The case, Affiniti Colorado, LLC v. Kissinger & Fellman, P.C., 2019 COA 147, arose when a law firm, Kissinger & Fellman (“Fellman”), issued an opinion letter to Affiniti Colorado, LLC (“Affiniti”). Affiniti filed a lawsuit against Fellman alleging negligent misrepresentations in that opinion letter. In response, Fellman asserted that it was entitled to immunity under the Colorado Governmental Immunity Act (the “CGIA”) because of Fellman’s work for EAGLE-Net Alliance, a purported intergovernmental agency that voluntarily dissolved in 2017 and no longer has any officers, directors, or employees.
The Court permitted limited discovery relating to Fellman’s CGIA defense. As a part of that discovery, Affiniti requested communications between Fellman and EAGLE-Net. In response to Affiniti’s request, Fellman asserted the attorney-client privilege and filed a motion for a protective order regarding the communications. Siding with Affiniti, the district court denied the motion and ordered Fellman to comply with Affiniti’s discovery requests. Fellman then requested permission to stay the proceedings and appeal the district court’s decision, which the district court granted.
In its interlocutory appeal, Fellman relied heavily on the Colorado Supreme Court’s decision in Wesp v. Everson, 33 P.3d 191 (Colo. 2001), which holds that the attorney-client privilege survives the death of a natural client, to argue that that principle should extend to organizational clients. Relying on the authority supplied by Ogborn Mihm, LLP, the Colorado Court of Appeals rejected that argument, holding that when (1) a corporation dissolves; (2) there are no ongoing post-dissolution proceedings; and (3) no one with the authority to invoke or waive the corporation’s attorney-client privilege remains, the privilege ceases to exist.
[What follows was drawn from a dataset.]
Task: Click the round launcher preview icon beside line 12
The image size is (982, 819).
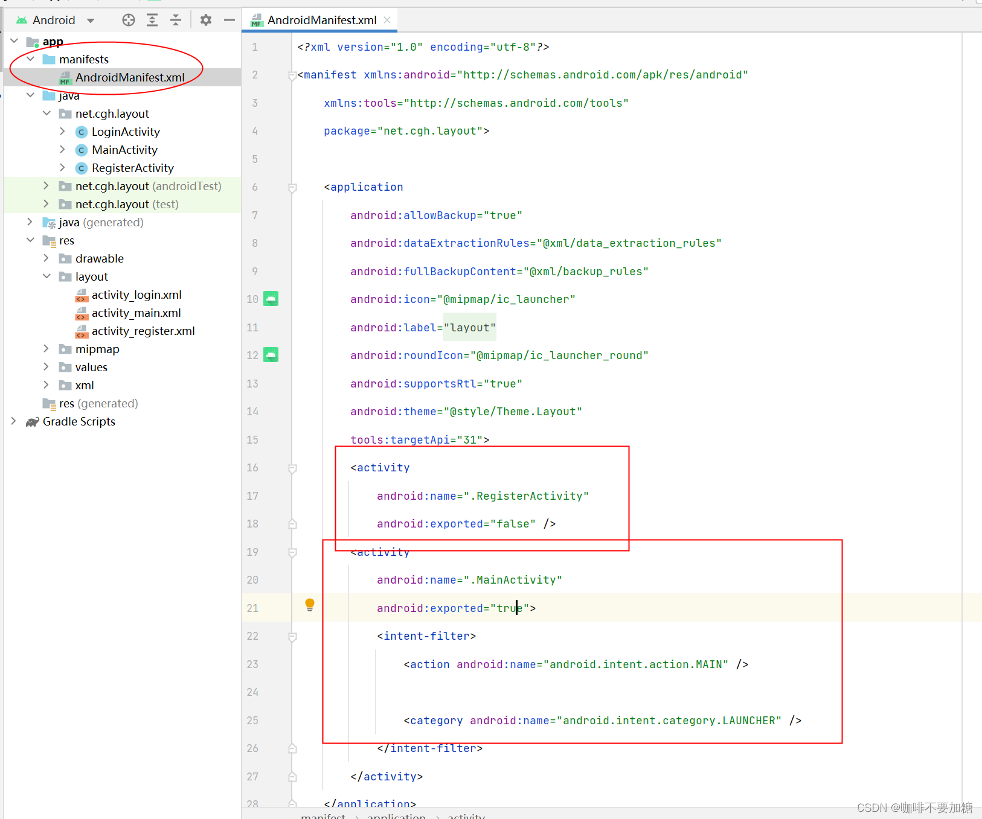Action: pos(271,355)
In its analysis, the court noted that the justifications of the “posthumous” privilege that apply to deceased individuals “do not apply with equal force to defunct corporations for several reasons,” and proceeded to discuss them.
First, the court wrote:
while frank and full communication are undoubtedly important between corporations and their attorneys, a corporation’s privilege is held by its managers, who often change over time. Thus, no individual manager can be assured that future managers will not waive the privilege and reveal confidences.
The appellate court reasoned that the fact that the attorney-client privilege is not guaranteed to remain intact after a change of management undermines the presumption that a posthumous privilege exists.
The court further recognized that “corporations do not have friends or family who could be embarrassed or harmed, nor do they have a reputation to protect following dissolution.” This factor, the court wrote, also weighs against the concept of a posthumous privilege for defunct corporations.
In its analysis, the appellate panel acknowledged that some other jurisdictions have found that “limited post-dissolution circumstances exist where an individual with the authority to act on behalf of a corporation may invoke or waive the privilege.” Generally, such circumstances are limited to when the entity is still engaged in ongoing post-dissolution events, such as windup proceedings or bankruptcy. In such instances, other courts have found that “successors, assigns, or trustees in the dissolution” could still assert the attorney-client privilege. In the case before it, however, the appellate panel noted, no one had asserted that EAGLE-Net was still engaged in any kind of post-dissolution proceedings and no one was authorized to speak on EAGLE-Net’s behalf. Indeed, the appellate panel denied Fellman’s contention that Mr. Fellman, as former general counsel of EAGLE-Net, had the authority to invoke the privilege under the facts of the case.
Accordingly, the Colorado Court of Appeals held, the attorney-client privilege does not survive the dissolution of an organizational client if there is no one with the authority to assert it on behalf of the organization. Based upon its holding, the panel affirmed the district court’s Order denying Fellman’s motion for a protective order regarding communications between EAGLE-Net and its former counsel and ordering Fellman to comply with Affiniti’s discovery request.